This travel journal is coming to an end. I have described almost everything I have seen and done, and it now remains only to pontificate upon The Meaning Of It All.
I have emerged out of China with the realization that the Chinese are not very different from Indians. They too buy fairness creams, watch bad movies, and have an unhealthy link between celebrating and eating. On a more serious note, they have the same motivations we do: to get rich, to make the most of the freedom they do have, and to enjoy the company of their friends and family (more friends than family thanks to population control strictures).
To put it plainly, the Chinese are as human as us. They don’t have a superhuman sense of discipline. The sales director of a Chinese factory isn’t trying to help China conquer the world, he’s just trying to make his sale. The same way the Indian one is.
About two years ago, I had written rude and mocking things about Track II diplomacy and people-to-people contacts. At that time, it was about a Youth Initiative for Peace thingummy being organised in Pune, with twenty students from Pakistan and twenty from India being invited to meet each other. Back then I had called it naive and idealistic (though admittedly I was doing so mostly to irritate my brother).
Now that I’ve returned from China, have I changed my mind? Am I now convinced that people-to-people contacts are important and useful ways to bring countries whose relations have deteriorated closer together?
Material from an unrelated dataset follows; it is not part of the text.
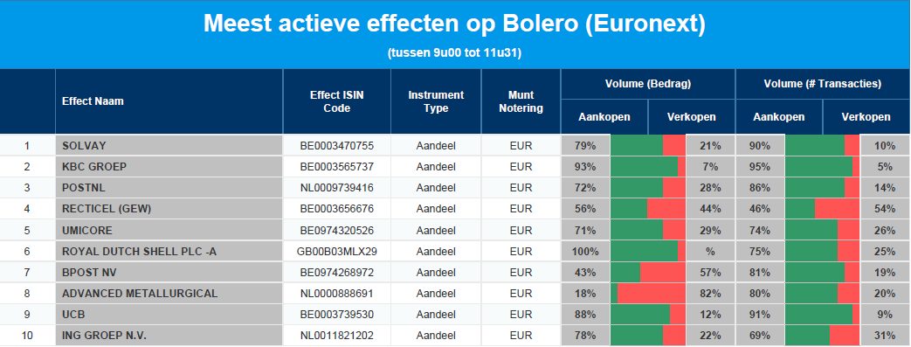The image size is (911, 347).
Task: Click BPOST NV's transaction ratio bar
Action: [822, 272]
Hell no. In fact, the realisation that people are the same actually makes me more convinced of the utter uselessness of people-to-people contacts.
Don’t get me wrong. People-to-people contacts are great for people. They’ll make new friends, get insights into a new culture, and generally feel good about it. The relationship between the people will improve.
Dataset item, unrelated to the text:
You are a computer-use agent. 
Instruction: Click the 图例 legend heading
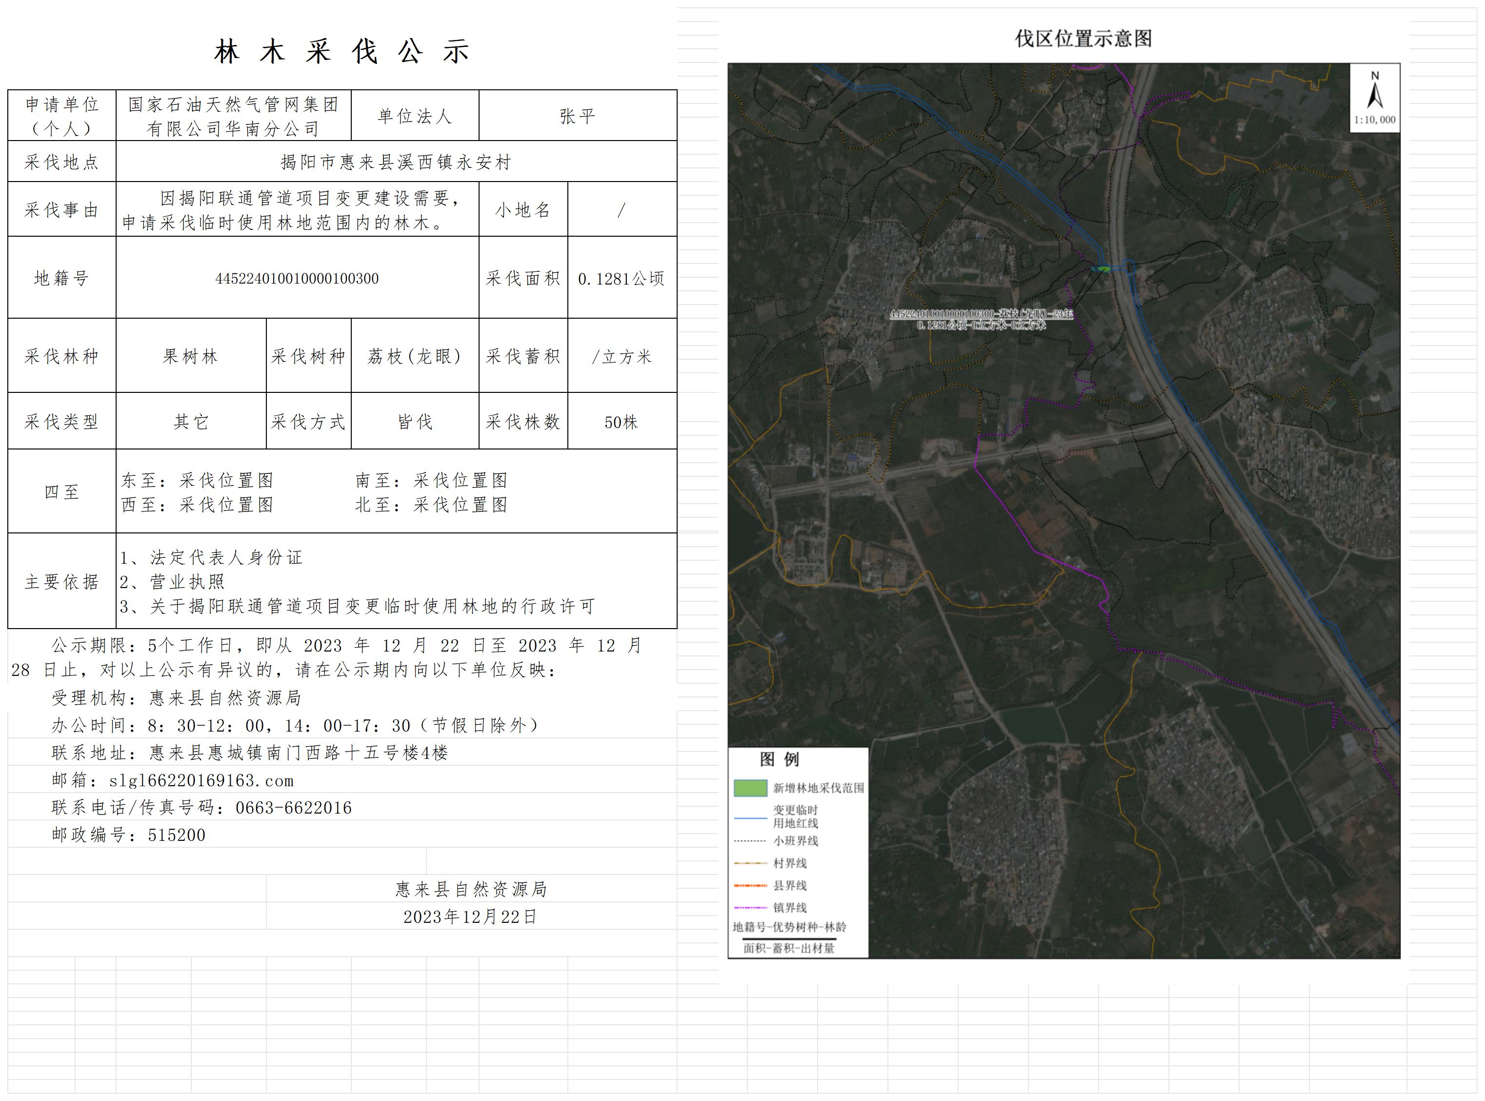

But what about the relationship between the countries? You still need old-fashioned diplomacy for that, I’m afraid. In fact, given that people are the same, strained relations between countries must be the result of fundamental differences in culture, or the nature of the respective states or governments. That sort of thing needs to be addressed at the level of the governments and states, not at the level of individual citizens. In fact, for countries like India and Pakistan where the vast majority of citizens have little or no influence on their governments, expecting people contacts to result in diplomatic benefits is especially futile.
So, if you want to go and meet someone from another country, more power to you. But don’t expect it to magically yield diplomatic dividends.